Can managing cholesterol reduce Alzheimer’s risk?
Managing cholesterol might help reduce Alzheimers risk, says researchers, including one of Indianorigin, who identified a genetic link between the progressive brain disorder and heart disease
New York: Managing cholesterol might help reduce Alzheimer's risk, says researchers, including one of Indian-origin, who identified a genetic link between the progressive brain disorder and heart disease.
Examining DNA from more than 1.5 million people, the study showed that risk factors for heart disease such as elevated triglyceride and cholesterol levels (HDL, LDL, and total cholesterol) were genetically related to Alzheimer's risk.
However, genes that contribute to other cardiovascular risk factors, like body mass index and Type-2 diabetes, did not seem to contribute to genetic risk for Alzheimer's.
"The genes that influenced lipid metabolism were the ones that also were related to Alzheimer's disease risk," said Celeste M. Karch, Assistant Professor at the Washington University's School of Medicine.
Thus, if the right genes and proteins could be targeted, it may be possible to lower the risk for Alzheimer's disease in some people by managing their cholesterol and triglycerides, added Rahul S.
Desikan, Assistant Professor at the UCSF. For the study, published in the journal Acta Neuropathologica, the team identified points of DNA that increase the risk of cardiovascular disease and also heighten the risk for Alzheimer's disease.
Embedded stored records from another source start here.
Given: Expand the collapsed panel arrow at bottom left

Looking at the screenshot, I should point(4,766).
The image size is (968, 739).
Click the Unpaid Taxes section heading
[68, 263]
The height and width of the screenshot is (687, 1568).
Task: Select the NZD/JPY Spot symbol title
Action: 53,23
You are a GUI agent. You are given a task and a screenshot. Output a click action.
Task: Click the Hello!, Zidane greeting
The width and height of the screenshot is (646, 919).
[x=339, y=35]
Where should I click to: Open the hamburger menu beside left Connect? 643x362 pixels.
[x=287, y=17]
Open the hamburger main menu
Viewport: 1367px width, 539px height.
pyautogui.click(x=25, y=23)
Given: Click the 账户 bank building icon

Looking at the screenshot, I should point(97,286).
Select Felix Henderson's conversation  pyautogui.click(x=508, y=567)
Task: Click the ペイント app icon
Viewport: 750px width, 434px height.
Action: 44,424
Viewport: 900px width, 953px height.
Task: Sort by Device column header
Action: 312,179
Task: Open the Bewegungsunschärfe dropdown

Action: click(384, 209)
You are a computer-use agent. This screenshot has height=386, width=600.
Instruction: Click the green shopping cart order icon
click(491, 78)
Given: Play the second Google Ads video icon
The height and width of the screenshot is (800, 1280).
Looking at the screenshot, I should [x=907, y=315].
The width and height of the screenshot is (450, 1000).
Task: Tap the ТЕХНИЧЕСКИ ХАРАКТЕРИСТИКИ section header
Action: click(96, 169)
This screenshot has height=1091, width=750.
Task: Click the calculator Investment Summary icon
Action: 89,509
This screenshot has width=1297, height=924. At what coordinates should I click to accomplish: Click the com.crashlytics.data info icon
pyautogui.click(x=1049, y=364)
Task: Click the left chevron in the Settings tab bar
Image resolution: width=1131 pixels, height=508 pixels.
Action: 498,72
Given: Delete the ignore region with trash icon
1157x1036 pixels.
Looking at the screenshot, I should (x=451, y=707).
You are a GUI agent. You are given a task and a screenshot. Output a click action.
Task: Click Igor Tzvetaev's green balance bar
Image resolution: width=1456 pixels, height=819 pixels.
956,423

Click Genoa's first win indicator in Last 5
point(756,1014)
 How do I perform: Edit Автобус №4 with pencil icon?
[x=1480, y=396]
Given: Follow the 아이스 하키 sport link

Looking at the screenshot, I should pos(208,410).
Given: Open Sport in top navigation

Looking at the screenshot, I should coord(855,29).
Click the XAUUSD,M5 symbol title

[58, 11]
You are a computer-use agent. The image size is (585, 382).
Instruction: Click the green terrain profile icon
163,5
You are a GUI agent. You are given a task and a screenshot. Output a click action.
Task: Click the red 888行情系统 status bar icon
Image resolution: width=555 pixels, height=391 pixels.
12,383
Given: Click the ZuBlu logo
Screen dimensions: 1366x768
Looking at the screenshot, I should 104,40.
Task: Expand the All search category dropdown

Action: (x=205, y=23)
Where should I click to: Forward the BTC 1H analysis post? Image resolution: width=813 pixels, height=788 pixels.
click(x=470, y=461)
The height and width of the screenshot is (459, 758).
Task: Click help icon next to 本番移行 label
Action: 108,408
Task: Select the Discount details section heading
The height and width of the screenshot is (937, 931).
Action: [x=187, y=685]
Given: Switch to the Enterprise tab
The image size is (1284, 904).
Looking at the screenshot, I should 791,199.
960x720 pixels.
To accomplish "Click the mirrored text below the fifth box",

The team looked at differences in the DNA of people with factors that contribute to heart disease or Alzheimer's disease and identified 90 points across the genome that were associated with risk for both diseases.
Their analysis confirmed that six of the 90 regions had very strong effects on Alzheimer's and heightened blood lipid levels, including several within genes that had not previously been linked to dementia risk.
These included several points within the CELF1/MTCH2/SPI1 region on chromosome 11 that previously had been linked to the immune system. The researchers confirmed their findings in a large genetic study of healthy adults by showing that these same risk factors were more common in people with a family history of Alzheimer's, even though they had not themselves developed dementia or other symptoms such as memory loss.
"These results imply that cardiovascular and Alzheimer's pathology co-occur because they are linked genetically.
That is, if you carry this handful of gene variants, you may be at risk not only for heart disease but also for Alzheimer's," Desikan said.